[Rows of pointing data]:
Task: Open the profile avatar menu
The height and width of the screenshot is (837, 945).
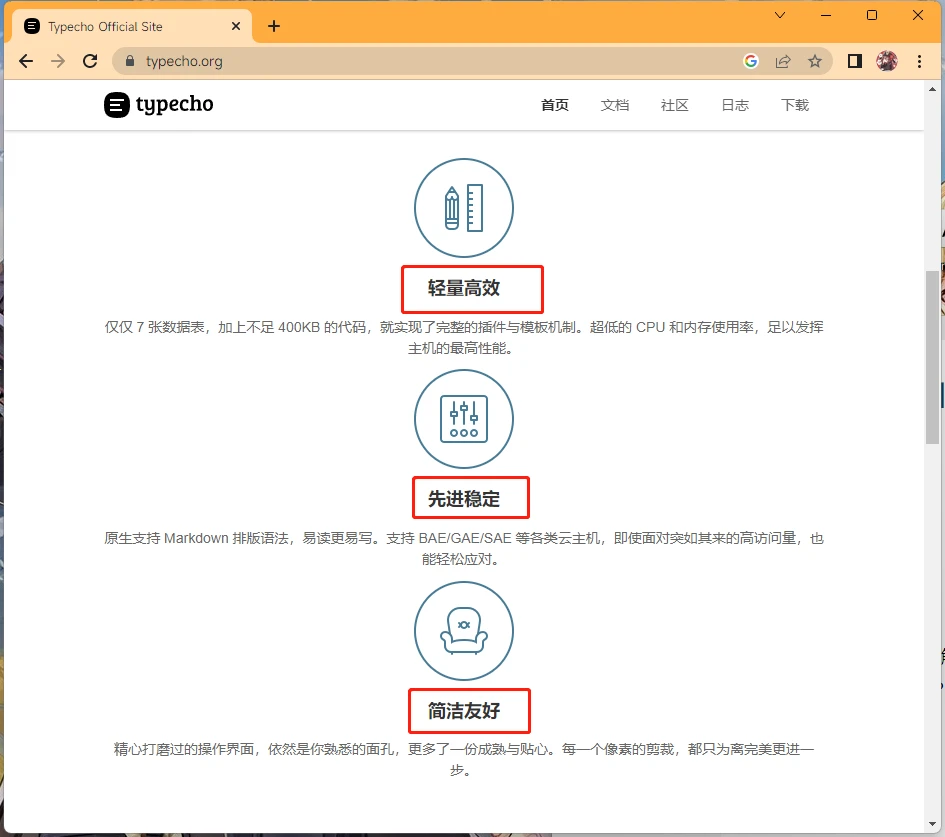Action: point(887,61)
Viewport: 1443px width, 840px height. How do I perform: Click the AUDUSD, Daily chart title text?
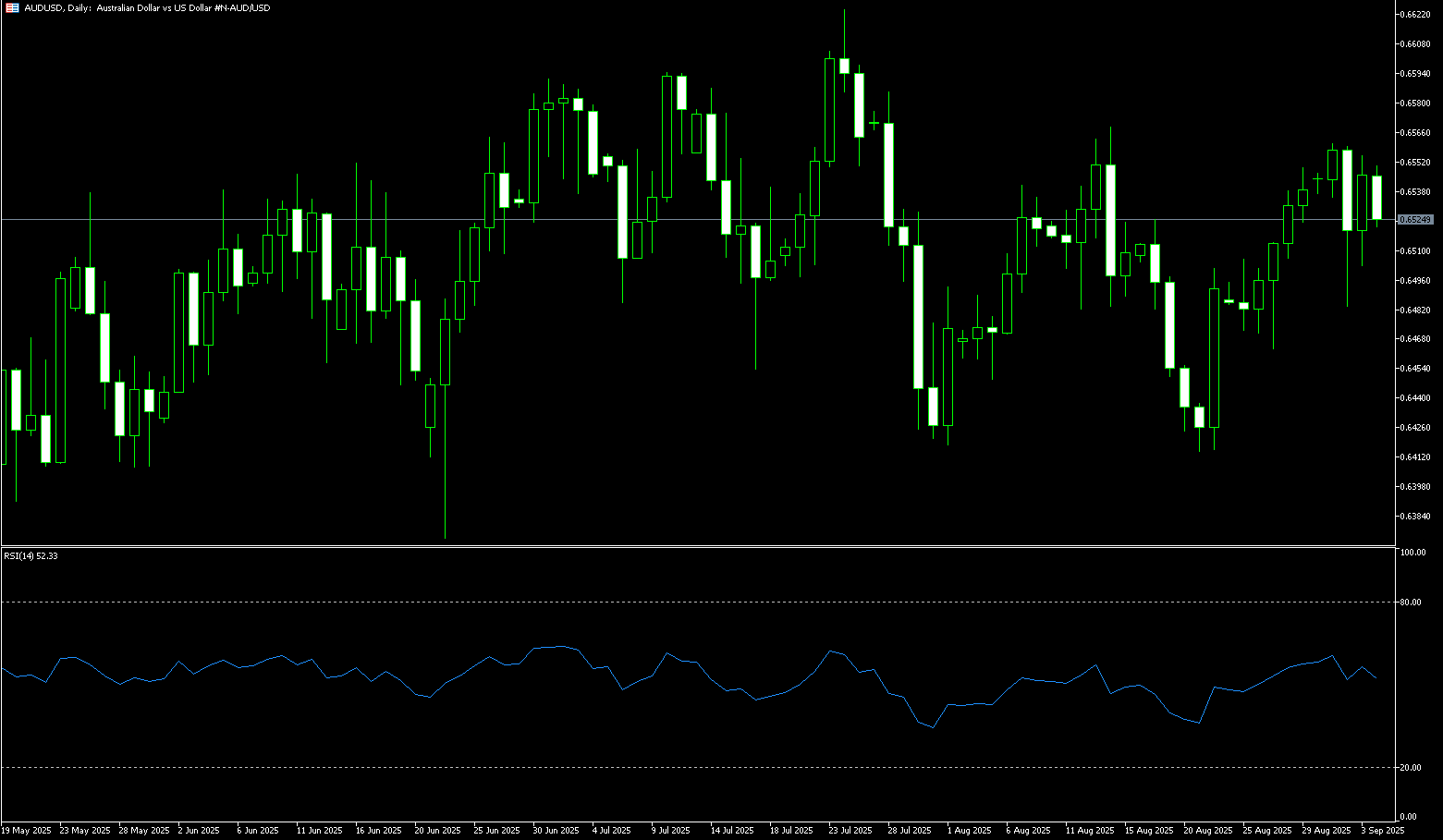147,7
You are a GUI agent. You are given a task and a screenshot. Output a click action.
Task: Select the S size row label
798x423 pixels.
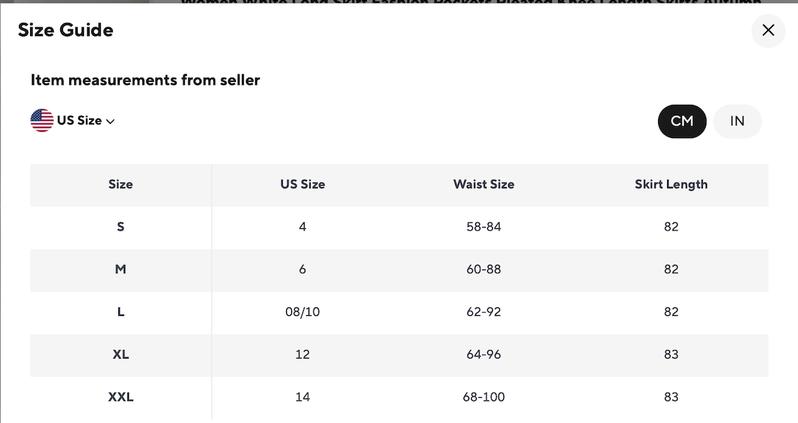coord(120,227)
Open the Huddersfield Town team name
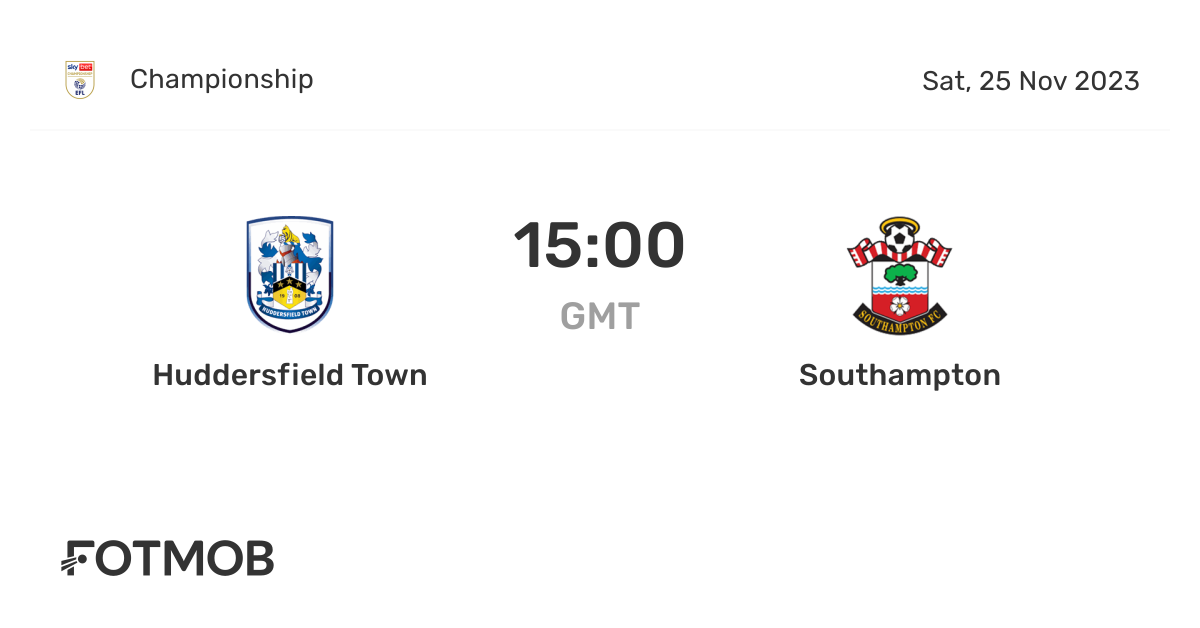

[What is being asked]:
Repeat all of the data above word for word, line by line, leaving out the pictures.

[Reply to the exercise]:
Task: Open the profile avatar menu
The height and width of the screenshot is (837, 945).
Action: point(887,61)
Viewport: 1443px width, 840px height. How do I perform: Click the AUDUSD, Daily chart title text?
147,7
You are a GUI agent. You are given a task and a screenshot. Output a click action.
Task: Select the S size row label
798x423 pixels.
coord(120,227)
Open the Huddersfield Town team name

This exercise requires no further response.